▶ Passage for review

= = = = =

Scoundrels, Sailors, and even a spy

Only in America would circumstances bring a first generation Polish-American Jew and a Scot-Irish Protestant together, fall in love and marry.   My parents met in New York City; I was born in San Jose, California. What little I knew of my father’s family, particularly my grandfather’s story,  began with his fondness for fisherman style caps, and a Russian phrase I later learned was a soldier’s response to orders given.   Only from clues from my aunt and searching the internet, was I able to tie a few of them together.

Since my Polish grandfather and his betrothed came to the United States through Canada in the early 1920s,  I can only imagine he learned the Russian if conscripted by the Bolshevik Army after the Revolution. They occupied part of Poland in those days.  He obviously escaped and made it to New York City becoming a U.S. citizen and finding work as a shipfitter at the Brooklyn Navy Yard.    I am particularly grateful, as I might have been Italian-American and an Army veteran, as my mother was previously very smitten with an Italian-American soldier,  given several pages of photographs and a few old letters I found after her death.   Then how would I have ever obtained the wife I have and become a retired crusty Senior Chief?   Like my eldest son today,  I am not great at marching nor am I particularly suited to running miles in combat boots.

My mother’s ancestors in Northern Ireland were mainly merchants and businessmen in the flax or finished linen industry.  In Scotland, some were town leaders (burgesses), maintained order, were metal workers, or were in the ministry.  However, in almost every generation going back to the early Sixteenth Century an ancestor served in the military, was involved in combat or insurrection, or had some colorful story that was almost lost to history.  One fought the British Army in a late-Eighteenth Century uprising in Ireland.   Some forebears served in the British Army,  some died in Colonial America, and some went to Australia.   While the British Empire exiled folks there centuries ago, it probably was due to military service or to seek one’s fortune.  And some others went to sea.  There is a story of  James Blaw,  a ship’s surgeon,  who was shipwrecked in the South Pacific and subsequently rescued, whom I identified from accounts digitized and made available online.

While my mother’s family line spent three hundred years in Ireland, they came from  Culross and Dunfermline, Scotland.    It was only due to the second son emigrating to Ulster in the 1600s  (and changing the spelling of his surname)  since it was his elder brother who inherited property.    But James Blow, as Scottish printer’s apprentice and then in Belfast, partner, who was to make the greater mark in family history.   It was his firm that printed one of the very first English Bibles in Ireland.

= = = = =

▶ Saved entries
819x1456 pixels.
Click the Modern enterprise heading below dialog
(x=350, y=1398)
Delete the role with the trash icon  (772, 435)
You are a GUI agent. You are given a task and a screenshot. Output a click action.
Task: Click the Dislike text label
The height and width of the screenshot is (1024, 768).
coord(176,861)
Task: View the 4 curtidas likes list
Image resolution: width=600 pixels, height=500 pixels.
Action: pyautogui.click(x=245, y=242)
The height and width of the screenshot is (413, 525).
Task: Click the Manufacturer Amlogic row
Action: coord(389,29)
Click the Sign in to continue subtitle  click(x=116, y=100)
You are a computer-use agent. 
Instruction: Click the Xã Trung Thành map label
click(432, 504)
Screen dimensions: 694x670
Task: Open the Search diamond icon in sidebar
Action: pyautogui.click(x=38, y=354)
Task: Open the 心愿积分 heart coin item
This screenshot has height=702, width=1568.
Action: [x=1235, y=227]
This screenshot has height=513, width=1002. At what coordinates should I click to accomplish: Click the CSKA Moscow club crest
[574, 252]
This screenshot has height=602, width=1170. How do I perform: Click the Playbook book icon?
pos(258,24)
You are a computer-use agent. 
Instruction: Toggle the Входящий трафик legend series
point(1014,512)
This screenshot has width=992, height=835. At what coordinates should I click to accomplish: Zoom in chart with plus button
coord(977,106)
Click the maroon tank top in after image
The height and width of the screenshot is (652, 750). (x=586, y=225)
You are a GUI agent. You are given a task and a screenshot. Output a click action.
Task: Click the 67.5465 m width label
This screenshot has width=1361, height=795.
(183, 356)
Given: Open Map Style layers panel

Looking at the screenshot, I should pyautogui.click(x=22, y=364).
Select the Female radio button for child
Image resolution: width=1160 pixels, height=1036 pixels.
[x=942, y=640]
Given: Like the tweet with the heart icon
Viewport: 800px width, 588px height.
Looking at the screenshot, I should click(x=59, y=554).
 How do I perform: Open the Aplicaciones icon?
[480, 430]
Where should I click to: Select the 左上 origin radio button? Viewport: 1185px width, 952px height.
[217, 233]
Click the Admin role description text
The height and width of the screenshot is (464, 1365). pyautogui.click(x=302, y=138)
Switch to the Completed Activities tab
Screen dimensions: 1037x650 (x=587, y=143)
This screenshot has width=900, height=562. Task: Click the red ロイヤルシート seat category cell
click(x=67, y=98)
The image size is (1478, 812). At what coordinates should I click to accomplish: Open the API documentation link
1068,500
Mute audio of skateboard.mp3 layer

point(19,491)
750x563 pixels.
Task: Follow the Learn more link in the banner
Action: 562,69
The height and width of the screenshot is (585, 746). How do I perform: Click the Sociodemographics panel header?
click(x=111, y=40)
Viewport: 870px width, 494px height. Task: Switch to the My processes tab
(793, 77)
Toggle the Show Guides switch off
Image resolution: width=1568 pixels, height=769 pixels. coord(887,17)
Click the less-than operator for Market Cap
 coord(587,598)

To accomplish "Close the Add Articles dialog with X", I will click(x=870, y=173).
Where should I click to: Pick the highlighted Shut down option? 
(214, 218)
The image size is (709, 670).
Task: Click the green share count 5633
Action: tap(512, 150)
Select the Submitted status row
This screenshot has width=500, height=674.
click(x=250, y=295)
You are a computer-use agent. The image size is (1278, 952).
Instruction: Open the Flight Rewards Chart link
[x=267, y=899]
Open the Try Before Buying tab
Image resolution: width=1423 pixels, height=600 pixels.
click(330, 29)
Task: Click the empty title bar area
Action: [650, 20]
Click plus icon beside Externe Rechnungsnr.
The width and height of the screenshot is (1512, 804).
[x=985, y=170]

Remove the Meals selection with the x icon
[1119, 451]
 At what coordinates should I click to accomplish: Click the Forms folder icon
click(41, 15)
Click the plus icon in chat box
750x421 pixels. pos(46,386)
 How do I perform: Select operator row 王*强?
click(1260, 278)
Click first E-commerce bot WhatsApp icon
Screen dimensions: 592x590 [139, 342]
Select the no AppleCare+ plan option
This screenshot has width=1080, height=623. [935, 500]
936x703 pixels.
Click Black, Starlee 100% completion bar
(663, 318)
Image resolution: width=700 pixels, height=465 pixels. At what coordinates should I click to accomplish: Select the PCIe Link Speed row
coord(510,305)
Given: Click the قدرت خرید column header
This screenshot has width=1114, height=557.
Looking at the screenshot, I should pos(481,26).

= = = = =

▶ Task set
[1] Referring to the family history essay, state whether each statement below agrees with it, answering yes or no and quoting the deciding words. (a) The writer was born in New York City. (b) The Polish grandfather found work as a shipfitter at the Brooklyn Navy Yard. (c) James Blaw was shipwrecked in the Atlantic.
[2] Answer these questions from the family history essay:
(a) Through which country did the Polish grandfather and his betrothed come to the United States?
(b) In which industry were the mother's ancestors in Northern Ireland mainly engaged?
(c) In which century did the second son emigrate to Ulster?
[3] Reproduce everything in the family history essay from "While my mother’s" down to "Bibles in Ireland.", renaming "Culross" as "Stirling".

▶ Results
[1]
(a) No: "My parents met in New York City; I was born in San Jose, California."
(b) Yes: "finding work as a shipfitter at the Brooklyn Navy Yard"
(c) No: "who was shipwrecked in the South Pacific and subsequently rescued"

[2]
(a) Canada
(b) The flax or finished linen industry
(c) The 1600s

[3]
While my mother’s family line spent three hundred years in Ireland, they came from  Stirling and Dunfermline, Scotland.    It was only due to the second son emigrating to Ulster in the 1600s  (and changing the spelling of his surname)  since it was his elder brother who inherited property.    But James Blow, as Scottish printer’s apprentice and then in Belfast, partner, who was to make the greater mark in family history.   It was his firm that printed one of the very first English Bibles in Ireland.